■ **Stored items**
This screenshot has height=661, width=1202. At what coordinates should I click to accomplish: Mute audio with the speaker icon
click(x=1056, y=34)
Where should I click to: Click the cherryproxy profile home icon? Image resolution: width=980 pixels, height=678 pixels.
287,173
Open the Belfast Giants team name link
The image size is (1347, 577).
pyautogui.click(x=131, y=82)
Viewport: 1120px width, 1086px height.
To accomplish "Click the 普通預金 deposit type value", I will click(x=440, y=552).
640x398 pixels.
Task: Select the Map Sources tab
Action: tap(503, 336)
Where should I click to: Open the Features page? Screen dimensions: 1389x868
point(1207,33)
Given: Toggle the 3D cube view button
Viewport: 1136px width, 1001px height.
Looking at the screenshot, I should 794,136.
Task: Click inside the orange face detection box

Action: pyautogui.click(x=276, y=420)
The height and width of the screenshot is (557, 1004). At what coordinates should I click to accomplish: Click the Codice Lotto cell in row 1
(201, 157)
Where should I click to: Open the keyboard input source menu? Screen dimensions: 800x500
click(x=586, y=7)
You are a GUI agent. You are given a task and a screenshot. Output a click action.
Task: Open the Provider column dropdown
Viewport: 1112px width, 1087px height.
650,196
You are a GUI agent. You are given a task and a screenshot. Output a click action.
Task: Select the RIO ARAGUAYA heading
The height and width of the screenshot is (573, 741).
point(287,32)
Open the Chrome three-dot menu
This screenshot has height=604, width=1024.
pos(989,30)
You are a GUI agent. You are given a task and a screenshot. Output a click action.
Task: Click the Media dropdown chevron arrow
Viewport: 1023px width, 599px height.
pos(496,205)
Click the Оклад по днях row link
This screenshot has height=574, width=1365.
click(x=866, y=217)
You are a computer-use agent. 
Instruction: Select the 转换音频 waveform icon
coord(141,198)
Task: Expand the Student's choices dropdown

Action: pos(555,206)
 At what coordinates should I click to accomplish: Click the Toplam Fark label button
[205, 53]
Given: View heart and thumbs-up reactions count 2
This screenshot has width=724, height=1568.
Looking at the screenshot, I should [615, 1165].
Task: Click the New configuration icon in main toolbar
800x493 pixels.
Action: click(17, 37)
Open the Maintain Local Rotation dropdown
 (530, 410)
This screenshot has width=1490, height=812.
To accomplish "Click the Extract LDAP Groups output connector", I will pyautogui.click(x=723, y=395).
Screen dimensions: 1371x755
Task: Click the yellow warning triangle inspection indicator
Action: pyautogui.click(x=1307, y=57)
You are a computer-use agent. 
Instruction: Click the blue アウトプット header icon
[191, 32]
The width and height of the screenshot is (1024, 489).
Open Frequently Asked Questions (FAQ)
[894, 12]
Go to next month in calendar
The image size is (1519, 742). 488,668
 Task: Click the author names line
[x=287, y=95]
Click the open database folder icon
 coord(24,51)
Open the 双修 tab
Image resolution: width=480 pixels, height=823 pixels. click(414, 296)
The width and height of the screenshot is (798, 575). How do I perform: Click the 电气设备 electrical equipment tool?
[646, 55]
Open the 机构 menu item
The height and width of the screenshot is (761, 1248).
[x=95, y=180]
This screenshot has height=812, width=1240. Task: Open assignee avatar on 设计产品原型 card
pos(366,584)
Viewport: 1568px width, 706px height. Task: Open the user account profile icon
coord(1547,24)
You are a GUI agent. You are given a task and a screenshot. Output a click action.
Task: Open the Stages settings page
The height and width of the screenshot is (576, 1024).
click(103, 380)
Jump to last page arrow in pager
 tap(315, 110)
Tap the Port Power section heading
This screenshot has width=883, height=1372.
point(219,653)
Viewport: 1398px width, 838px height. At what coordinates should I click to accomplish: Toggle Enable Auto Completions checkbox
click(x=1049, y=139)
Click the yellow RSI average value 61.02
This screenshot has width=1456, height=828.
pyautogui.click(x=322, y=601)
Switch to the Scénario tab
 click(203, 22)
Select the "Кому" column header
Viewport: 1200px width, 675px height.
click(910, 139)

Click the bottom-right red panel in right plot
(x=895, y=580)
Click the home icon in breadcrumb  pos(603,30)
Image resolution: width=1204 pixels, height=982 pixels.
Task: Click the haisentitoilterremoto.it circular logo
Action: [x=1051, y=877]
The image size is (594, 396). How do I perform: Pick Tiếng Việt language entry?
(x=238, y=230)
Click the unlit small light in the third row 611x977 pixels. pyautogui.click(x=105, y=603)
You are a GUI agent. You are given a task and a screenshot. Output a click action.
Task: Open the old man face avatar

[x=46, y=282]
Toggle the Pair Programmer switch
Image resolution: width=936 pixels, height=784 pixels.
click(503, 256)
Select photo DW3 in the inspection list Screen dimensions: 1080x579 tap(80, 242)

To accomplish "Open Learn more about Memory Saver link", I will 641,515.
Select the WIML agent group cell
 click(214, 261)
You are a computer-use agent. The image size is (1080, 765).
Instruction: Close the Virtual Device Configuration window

■ **TASK DETAILS**
Restate, word for word and with nothing added, the lines from the beginning of the records above through the line that contains "Given: Toggle the 3D cube view button".

■ **EXERCISE ANSWER**
This screenshot has height=661, width=1202. At what coordinates should I click to accomplish: Mute audio with the speaker icon
click(x=1056, y=34)
Where should I click to: Click the cherryproxy profile home icon? Image resolution: width=980 pixels, height=678 pixels.
287,173
Open the Belfast Giants team name link
The image size is (1347, 577).
pyautogui.click(x=131, y=82)
Viewport: 1120px width, 1086px height.
To accomplish "Click the 普通預金 deposit type value", I will click(x=440, y=552).
640x398 pixels.
Task: Select the Map Sources tab
Action: tap(503, 336)
Where should I click to: Open the Features page? Screen dimensions: 1389x868
point(1207,33)
Given: Toggle the 3D cube view button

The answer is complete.